When the White House released an image in January showing the president viewing his daily intelligence briefing via iPad, many assumed the mobile device was designed to handle secure communications. Instead, intelligence officials simply downloaded the briefing onto the presidential iPad and disabled its Wi-Fi capability, said Shawn Turner, spokesman for the Office of the Director of National Intelligence.

“The tablet gives us a way to present the PDB in a multimedia format,” Turner said. “Video or audio files can be embedded.”

He declined to comment on any specific steps government officials are taking to protect sensitive information on the device but said, “It’s very secure.”

Nevertheless, some security experts were surprised to see such highly classified information on any type of mobile device.

“My first thought was, ‘Holy crap! I hope they secured that thing,’” said Tony DeLaGrange, a security consultant at Secure Ideas of Jacksonville, Fla.

DeLaGrange and other security experts said the move was inevitable.

“Let’s face it, the rest of the world has been using mobile devices for years,” said Andrew Storms, information technology director for San Francisco-based nCircle Network Security.
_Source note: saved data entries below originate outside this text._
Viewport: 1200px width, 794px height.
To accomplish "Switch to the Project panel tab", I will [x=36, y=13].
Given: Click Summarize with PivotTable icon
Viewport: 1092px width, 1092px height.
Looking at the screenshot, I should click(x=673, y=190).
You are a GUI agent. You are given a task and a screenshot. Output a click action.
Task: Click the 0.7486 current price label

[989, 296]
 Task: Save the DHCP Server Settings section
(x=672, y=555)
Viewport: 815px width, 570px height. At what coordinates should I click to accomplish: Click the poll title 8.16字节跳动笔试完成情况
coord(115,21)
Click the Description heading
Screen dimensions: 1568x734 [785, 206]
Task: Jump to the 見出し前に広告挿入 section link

Plus, it’s hard to deny the iPad’s appeal, said W. Hord Tipton, executive director of the International Information Systems Security Certification Consortium. Tipton took no issue with the White House’s security strategy.

“Operating on embedded hardware and software machines is safer, in my mind, than sending stuff over the wire,” Tipton said.

Other security officials suggested, however, that it might be better if the president’s iPad were linked to a secure network. Then, he would be able to communicate with his intelligence staff during briefings. In addition, the network would give security teams remote access to add or remove data from the iPad.

“They could deliver the briefing to the president just in time and as soon as he was done viewing it, it could be removed,” Storms said.

That feature would be particularly welcome in the unlikely event that someone misplaced the presidential iPad.

“We saw pictures of him walking with an iPad, getting into his limousine with an iPad,” Storms said. “Who knows if that briefing was still on there. I can’t imagine they would ever lose the president’s iPad, but strange things happen.”